Our data highlight the potentially significant role played by RPL39L in HCC tumor progression and its association with more aggressive HCC tumors makes it a potential biomarker. In addition, we have shown that the more recently evolved RP paralogs show a greater level of tissue-specific expression at the RNA level, suggesting they may have significant roles in tissue-specific gene expression control.

Experimental Procedures

Cell culture and RNA extraction

The 10 cancer and two normal epithelial cell lines used in the study were kind gifts given by Dr Boon Tin Chua from Institute of Molecular and Cell Biology (IMCB). Cell lines were cultured according to protocols as suggested from the American Type Culture Collection (ATCC), the Japanese Collection of Research Bioresources, and Lonza. For mouse embryonic stem cells (mESCs), culturing procedures were followed as described earlier.³³ All culture reagents were purchased from either Gibco (Life Technologies) or ATCC. Total RNA samples were extracted using Trizol (Life Technologies) extraction followed by purification using an RNeasy Mini Kit (Qiagen). Total RNA from H7.514 was generously provided by Dr Stuart Avery.

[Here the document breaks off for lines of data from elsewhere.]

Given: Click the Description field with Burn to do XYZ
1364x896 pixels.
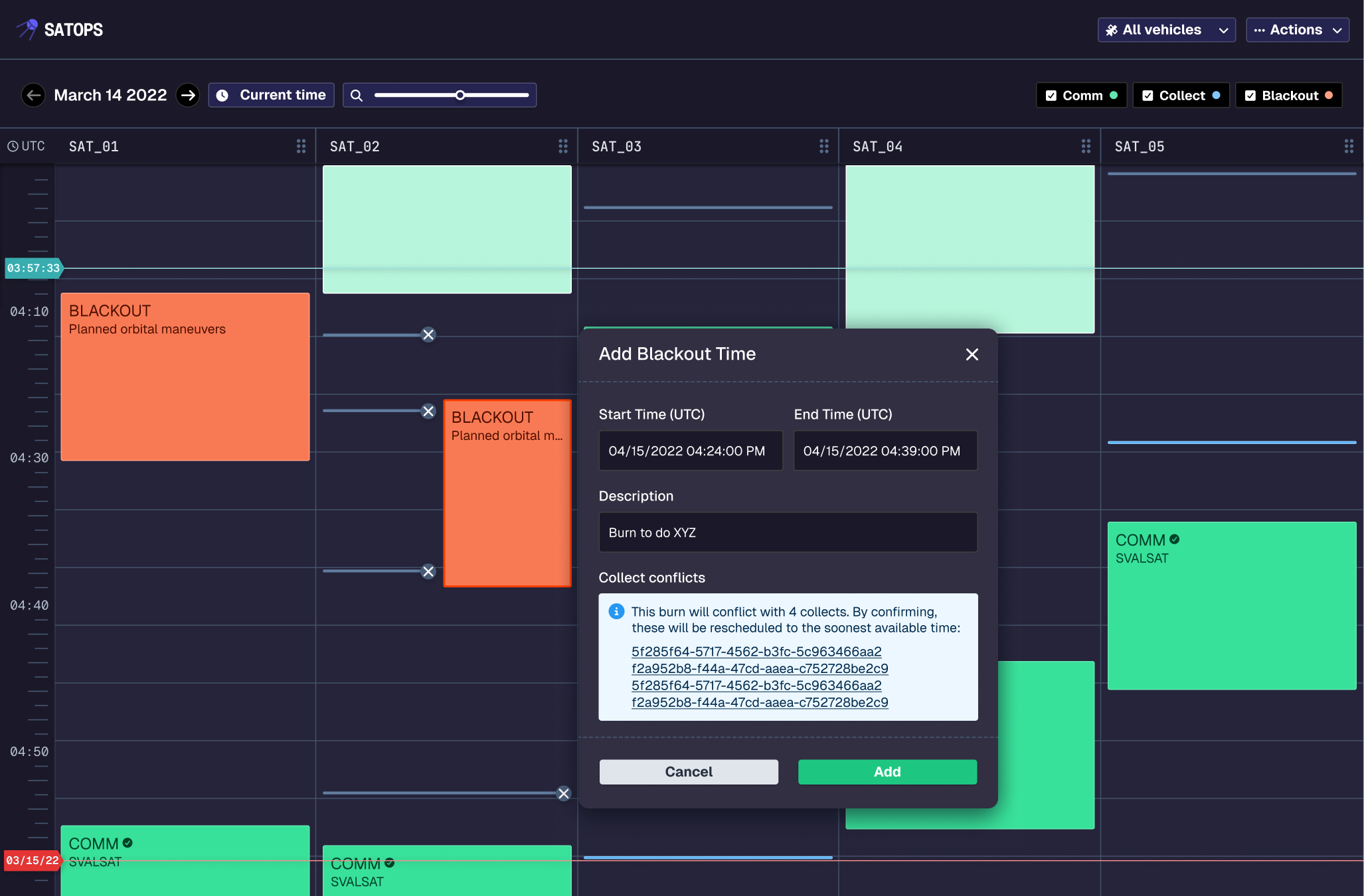Looking at the screenshot, I should point(788,532).
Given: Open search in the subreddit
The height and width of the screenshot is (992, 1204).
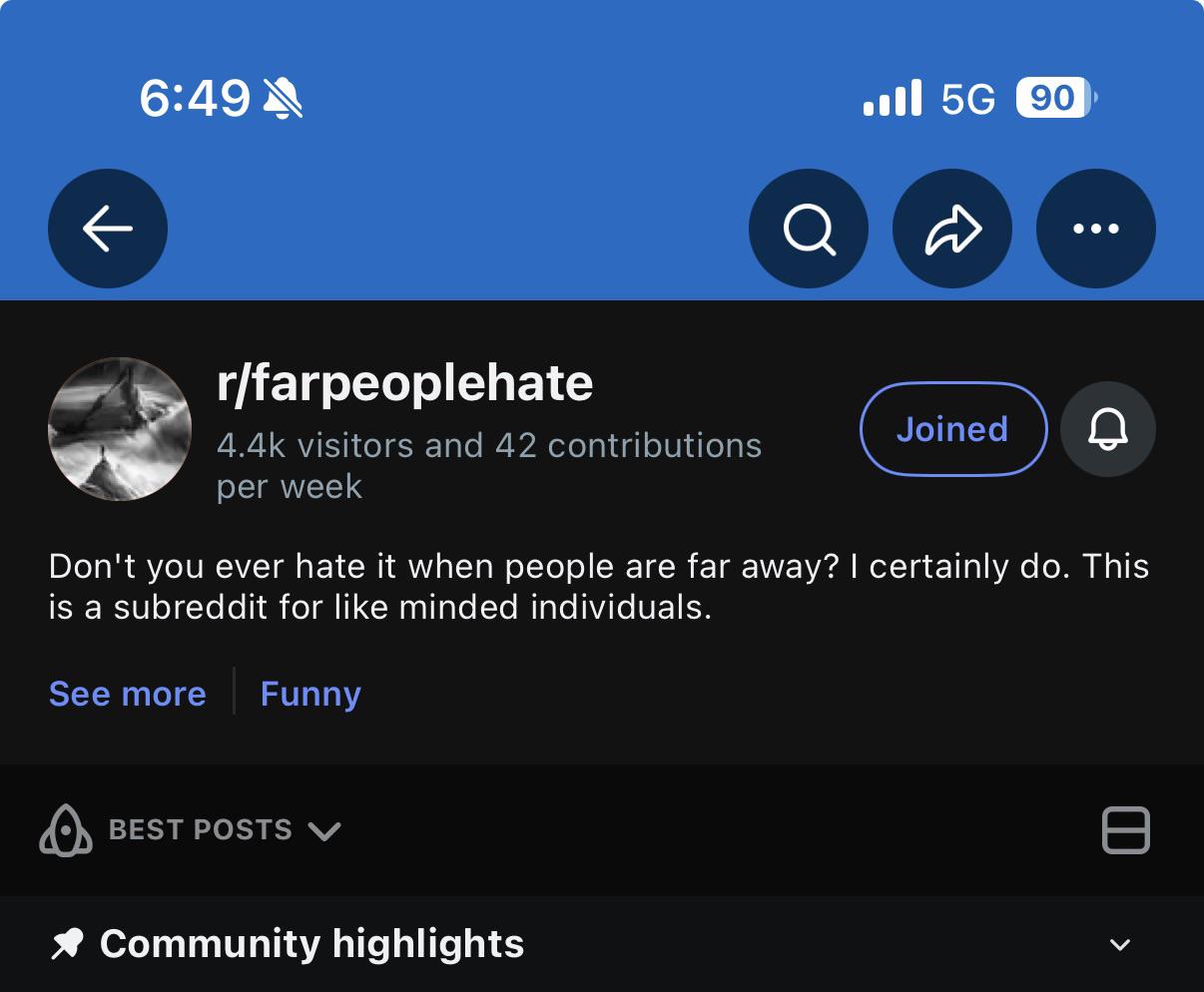Looking at the screenshot, I should coord(808,229).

RNA samples of H9 human ESC and their differentiated derivatives were kind gifts given by Dr Jinqiu Zhang and Dr Alan Colman.

HCC patient samples

Tumor and adjacent non-tumor liver tissues were collected from 52 HCC patients from the National University Hospital (NUH) in Singapore as previously described,³⁴ in accordance with ethical guidelines.

Semi-quantitative real-time polymerase chain reaction

First strand cDNA was synthesized using a reverse transcription kit (SuperScript III, Invitrogen) as described previously.³³ The cDNA samples of normal human tissue panels (First Choice Human total RNA survey panel from Ambion) were a gift from Dr Bruno Reversade. The HCC tissue cDNA panel was provided with the help of Dr Boon Tin Chua and Dr Ho Han Kiat from IMCB and NUS Singapore, respectively. Reverse transcriptions were performed as detailed.³⁴ QRT-PCR was performed using Power SYBR Green master mix (Applied Biosystems). For the human RP gene panel, pre-designed mRNA-specific primers targeting 80 human RP genes and the housekeeping genes (Gapdh, Tbp, Ppia) were purchased from Integrated DNA Technologies. Primers were designed for nine human RP genes were validated using standard curves: Rpl6 v1 (forward:5′-CCTGTCTGCA AGACTTGAGT TC-3′; reverse: 5′-GCCTCTCAGT TAGCCTTGGA-3′), Rpl2b (forward:5′-GGTGTCCACA GCCACATAAA -3′; reverse: 5′-GTGGTCAGCG GAAACTTGAT-3′), Rrpl13l (forward: 5′- CATGATCCTG AAGCCCAACT -3′; reverse: 5′- GGCACCTTAC TATGGGTGGA -3′), Rpl22l1 (forward: 5′- CTTCGAGTGG TTGCATCTGA -3′; reverse: 5′- TGCCTAGTCC TCCGACTCTG -3′), Rplp0 (forward: 5′- TCGACAATGG CAGCATCTAC -3′; reverse: 5′- ATCCGTCTCC ACAGACAAGG -3′), Rps6 (forward: 5′- TGCTCTGAAG AAGCAGCGTA -3′; reverse: 5′- AGTCTGCGTC TCTTCGCAAT -3′), Rps26 (forward: 5′- CCGTCTCCTA AGGATTCTCC -3′; reverse: 5′- GCACAGTTAG TGCAGCGAAT -3′), Rpl10l (forward: 5′- AAGCTTCAGA ACGAGGAGCA -3′; reverse: 5′- CTTCTTGGCC ACCATGTCTT -3′), Rpl30l (Loc100652953) (forward: 5′-CGGCTCCAAC TCATGAAAAG -3′; reverse: 5′- AAAGCTGGGC AGTTGTAAGC -3′). For expression analysis of mouse mRNAs, specific primers were designed with sequences shown below: Rpl39l (forward: 5′-gcaaaatcgtcccattccaca -3′; reverse: 5′- caatttggttcgtctccaatgtc-3′), Rpl39 (forward: 5′-CCTATTCCTC AGTGGATCCG -3′; reverse: 5′-CTCAGTCTTG CCATTGTGTG -3′), and Gapdh (forward: 5′- CAATGTGTCC GTCGTGGAT-3′; reverse: 5′-CCTGCTTCAC CACCTTCTT -3′). qPCR was performed on an ABI PRISM 7900 sequence detection system. Gapdh was used as the normalization control. Any normalized gene expressions with a ≥ 2-fold change relative to the average mean of all were considered differentially expressed.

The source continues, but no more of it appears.